The right of the indigenous people to their own law is recognised in the Colombian constitution and in international agreements. The indigenous authorities made the collective decision to give him 20 whips, which was carried out in the presence of the congregated community as well as the governments ombudsman, and human rights organisations.

Despite it being a community decision and carried out by the indigenous authorities, the Colombian government the arrest warrant was signed for both Feliciano and Aida Quilcué (another spokesperson for the Minga). This is a clear persecution against those who speak out against not just the government, but also against the neoliberal capitalist system imposed on Colombia by Europe and the USA.

This minga was not organised to confront the government, not even to confront Uribe , he'll fall one day, the problem is the system, it is the model, here we must have clarity. The laws and policies come from the imperial countries.”

Feliciano Valencia, July 2009


Yet again the Colombian government wants to silence critical voices. And I'm sadly all too sure sure the mainstream media will be silent too. Their silence to date around the seven thousand social activists, people just like Feliciano, who are imprisoned within Colombians squalid prisons tragically highlights where their interests lie.

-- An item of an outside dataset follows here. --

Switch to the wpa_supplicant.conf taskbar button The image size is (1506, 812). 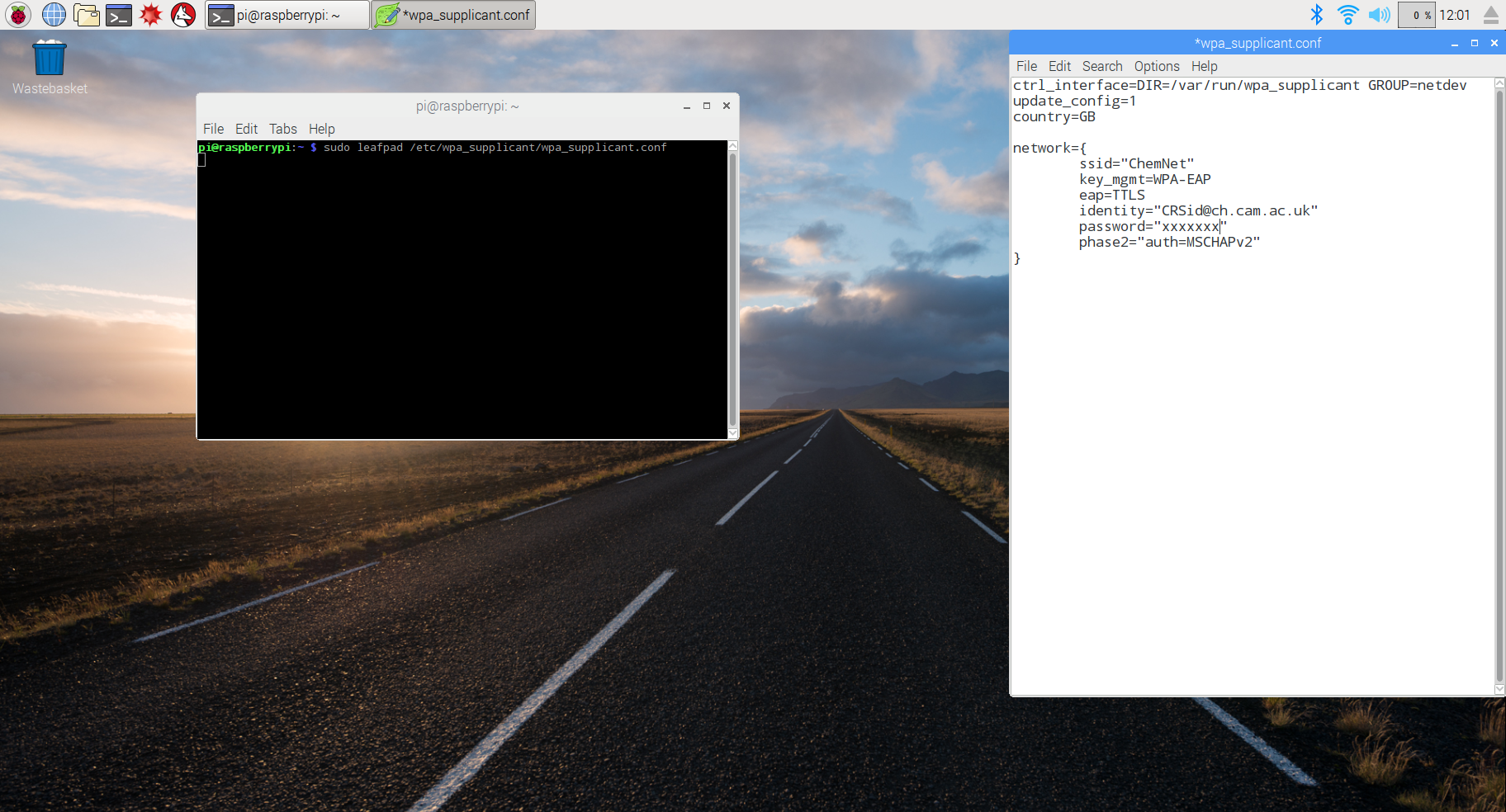point(454,15)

But yet again people refuse to be silenced. The Regional Indigenous Council of Cauca (CRIC) has responded by calling for a permanent assembly in Popyan city centre, where Feliciano is being held, to reject this latest attack by the government against them. They plan to stay until he is released.

It is through uniting our voices and efforts that Feliciano Valencia and the thousands of other political prisoners in Colombia will be freed.